What a day for a caucus!

Over the last few days, visits from the major candidates and headline news coverage encouraged even the most apathetic of us to think about participating in the caucus. The excitement only grew Saturday morning. Flurries of phone calls, text messages, and emails from politically savvy friends all sent the same message: GO TO YOUR CAUCUS AND VOTE!

The middle school where my precinct caucus took place was at capacity before 1pm. Even arriving 30 minutes early didn’t help avoid the line to get through the door. It was an eclectic group of people to say the least, but it seemed as though everyone was excited to be doing something to improve our country.

At the caucus, Obama political swag decorated the windows and hallways. Many caucus goers were decked out in stickers, buttons, and “I have a crush on Obama” t-shirts. Surprisingly, Hillary signs were no where to be found.

An initial precinct vote mirrored the disproportionate display of posters on the wall. 4 Barak Obama delegates, 1 Hillary Clinton, and 1 undecided.

Following the vote, citizens had a chance to speak for the candidate.
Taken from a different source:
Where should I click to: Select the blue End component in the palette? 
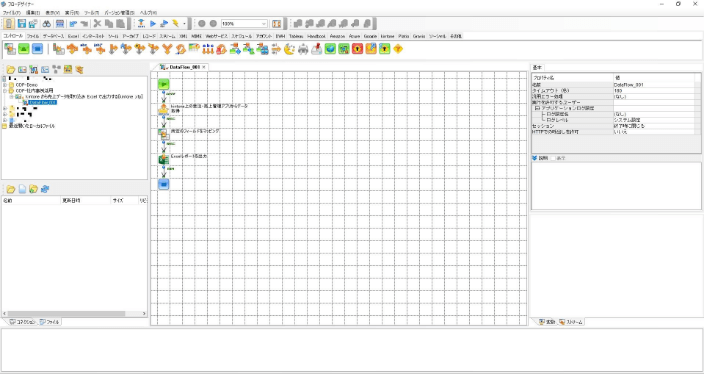tap(37, 48)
The first caucus goer to speak up was a Obama supporter named Phil. He first introduced himself as an avid listener of Right Wing radio, explaining that “one has to know your enemy if you’re going to defeat them”. Phil supported Obama because of his electability. In fact, most of the caucusers supported their candidate based on electability. Hillary supporters felt that Obama’s limited experience would be an easy target for Republicans. Obama supporters felt just as strongly the other way.

A few political issues did come up in discussion. Global warming, Supreme court justice choices, and healthcare were all spoken about as important issues. However, our precinct’s knowledge on policy was meshed together from various CNN and Seattle Times headlines. We were an eager group, but not the most informed.
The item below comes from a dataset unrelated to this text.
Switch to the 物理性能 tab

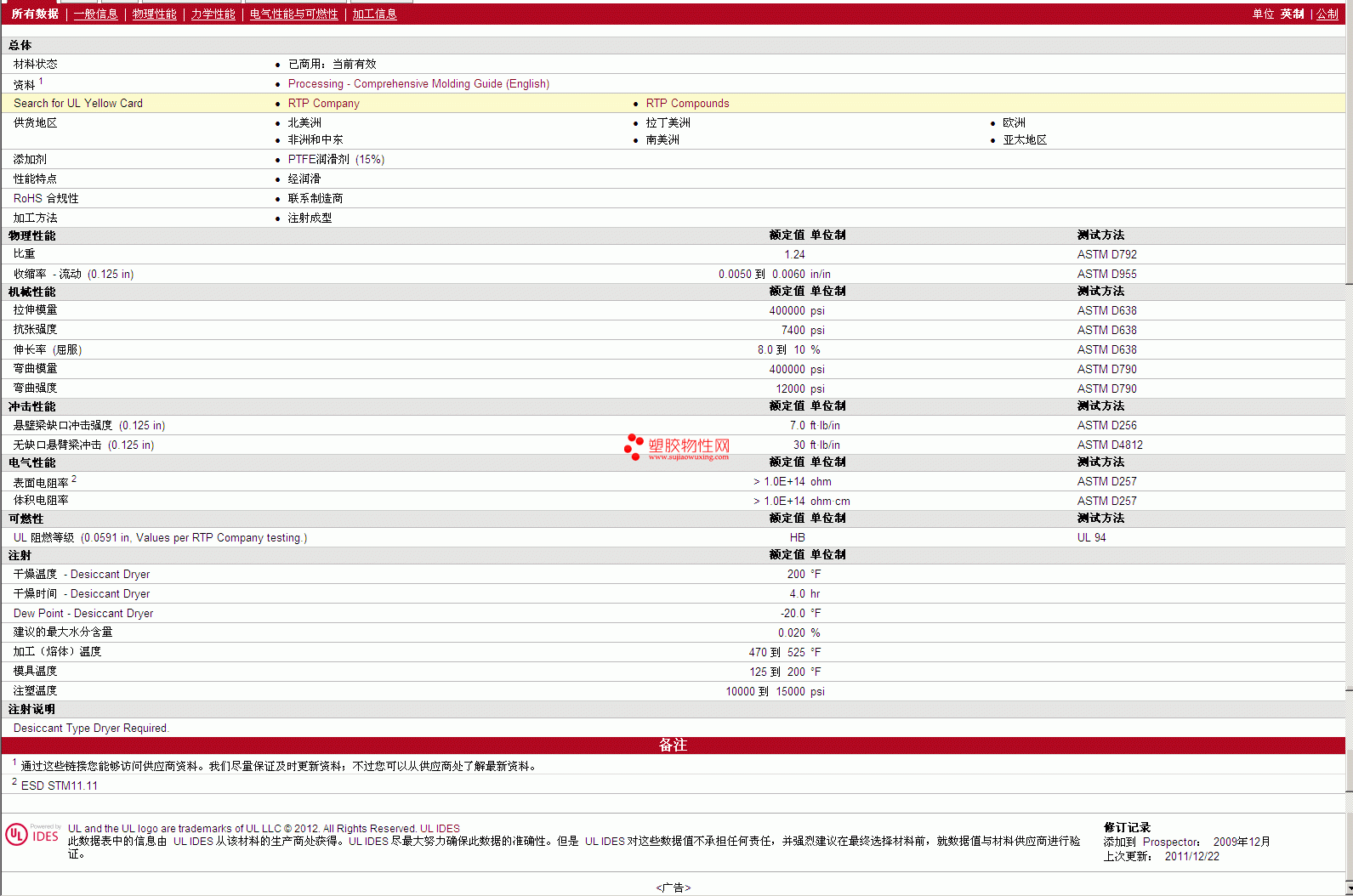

The undecided voters were not really undecided, but were (surprisingly) strong fans of Dennis Kucinich. Following a few hushed whispers in their direction that Kucinich had dropped his candidacy, the undecided were persuaded to join with Obama; leaving the delegates at 5 to 1.

For a politico and activist, attending a caucus can be emotionally conflicting. On one hand, democracy can be a frightening process. Our delegates were selected based on a few news headlines. It makes one realize slogan writers and marketers have quite a bit of influence. On the other hand, the entire experience can be inspiring. Witnessing voters line the block to participate in a caucus will make every rainy day spent registering voters seem worth all the effort.

The most amazing part of the caucus, however; is how it reflects the value that everyone’s voice counts. Our delegates weren’t selected in a dark, smoked filled room. It was inside hallways of old middle schools and churches that Washington state helped select our next President.

*The AP is reporting that Obama swept caucuses across the state. Initial numbers indicate he’s winning 65% of the delegates to Clinton’s 33%.

** Update ** The Washington State Democrat’s website is reporting Obama at 67.5% and Clinton at 31%. The delegate split is 21,629 and 9992 respectively.